Con estricto respeto al pensamiento del presidente, pensar que el reemplazo ideal de Petro es quien más a la izquierda del espectro político se encuentre no coincide con lo que Petro no solo piensa, sino que ha expresado y practicado. De hecho, los cuatro partidos fundantes del Pacto histórico, sumados sus afiliados no superan el millón de militantes.

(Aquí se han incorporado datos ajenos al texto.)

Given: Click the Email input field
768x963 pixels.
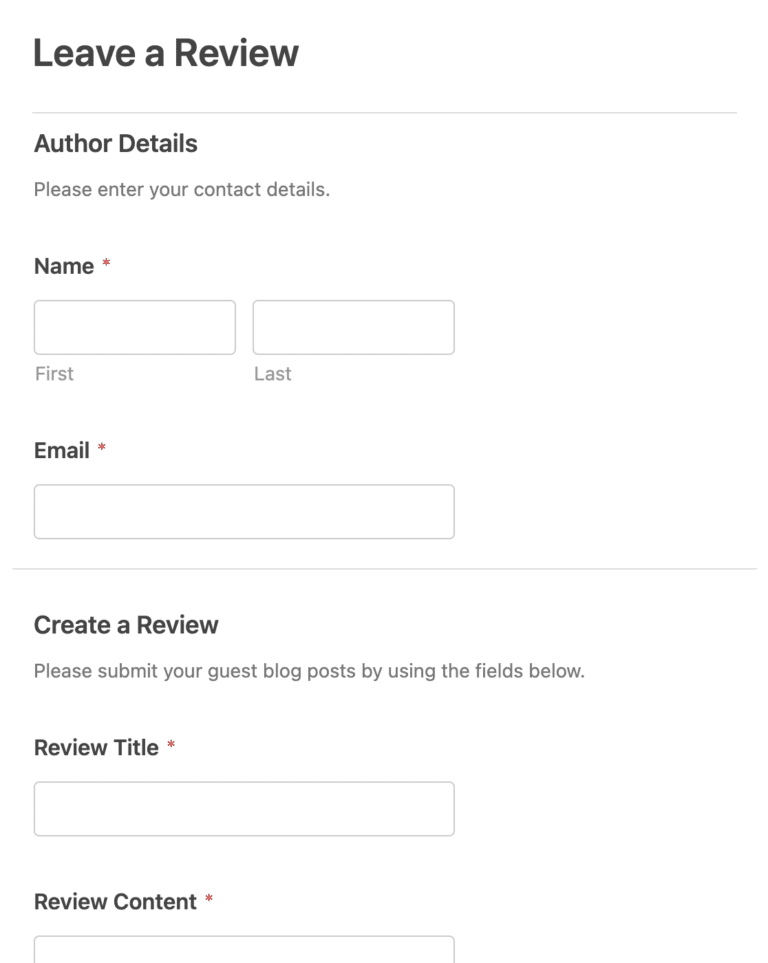Looking at the screenshot, I should click(243, 511).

Cabría entonces preguntarse: ¿Para la continuidad en el gobierno del proyecto progresista, más allá de 2026, es más importante quien represente y reivindique a las dirigencias de los partidos de izquierda o quien irrumpa en nombre de las ciudadanías libres y de los sectores sociales en que estos se organizan por fuera de los partidos políticos? Cepeda, pese a sus innegables cualidades, arrastra el lastre de una dirigencia burocratizada que ve en el fortalecimiento de los sin partido una amenaza para sus nacientes privilegios. Es, además, susceptible de estigmatización y derrotable.
Corcho, por el contrario, representa y se conecta más afectiva y efectivamente con las ciudadanías y tiene menores posibilidades de estigmatización y mayores posibilidades de aceptación y crecimiento entre quienes no se encuentran en el espectro de la izquierda, de cara a las elecciones de marzo y mayo. Representa juventud, representa a las mujeres, representa a los excluidos o marginados de las decisiones que se toman a puerta cerrada y su forma de comunicación directa, sin ambages, valiente y no fría se asemeja más a las formas y al estilo con el que Petro ha acostumbrado y seducido a los colombianos.

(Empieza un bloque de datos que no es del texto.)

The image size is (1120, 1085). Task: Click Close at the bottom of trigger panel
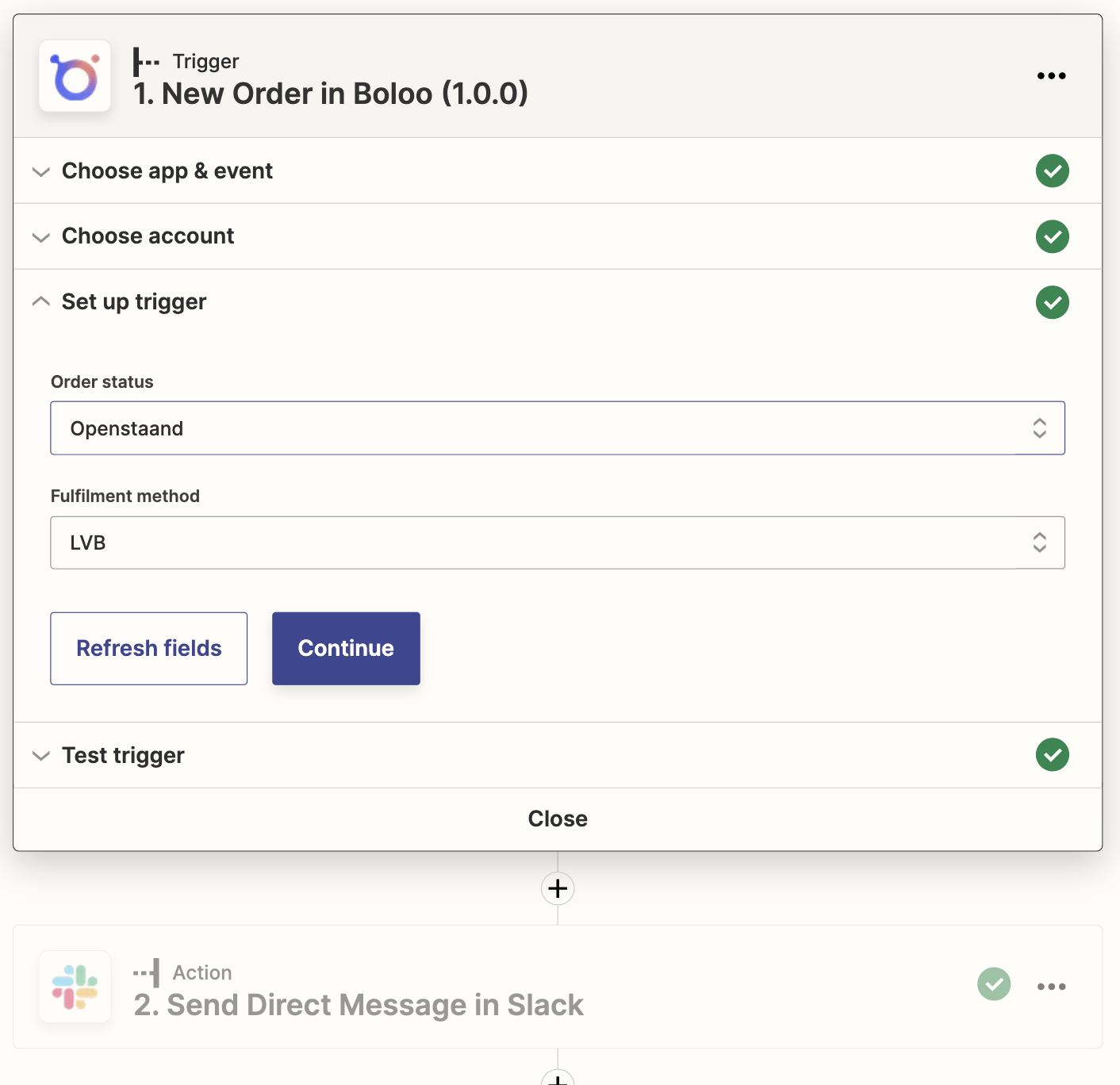pos(558,819)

Ahora, si de ideario, proyecto político y conocimiento de las reformas que el país necesita se trata, hay que decir que Carolina Corcho fue protagonista de primer orden en la redacción de la agenda de transición democrática en la que se recoge el programa de gobierno de Gustavo Petro. Nada habría más revolucionario por tanto que romper con más de 200 años de machismo y patriarcado.
Petro ya lo dijo: “si un movimiento no se llena de mujeres, no toma el poder…” afirmación que coincide con lo que García Marquéz mucho antes señalaba: “La salida son las mujeres. Probemos con una Mujer”.



2 comentarios en «Corcho o Cepeda: ¿Quién garantiza la continuidad del ideario y proyecto político de Gustavo Petro?»
Buen artículo, creo que se encuentra en la via de la transformacion de la cultura polĺtica de l amplios srctores politicos ( de izquietda y/o progresistas) que concurren a este debate por suceder a Gustavo Petro en la noble misión de proseguir el cambio democrático del país. La construccion de la paz y la democracia social y política en Colombia pasa por la transformación de la cultura política en general y de manera especial la cultura pilitica de los «alternativos».
En esa disyuntiva entre Corcho y Cepeda me he movido en estos días, pero este artículo me ha abierto más a la comprensión de la importancia de Votar en la Consulta del 26 por Carolina Corcho. Iván Cepeda será el VicePresidente de los colombianos !!!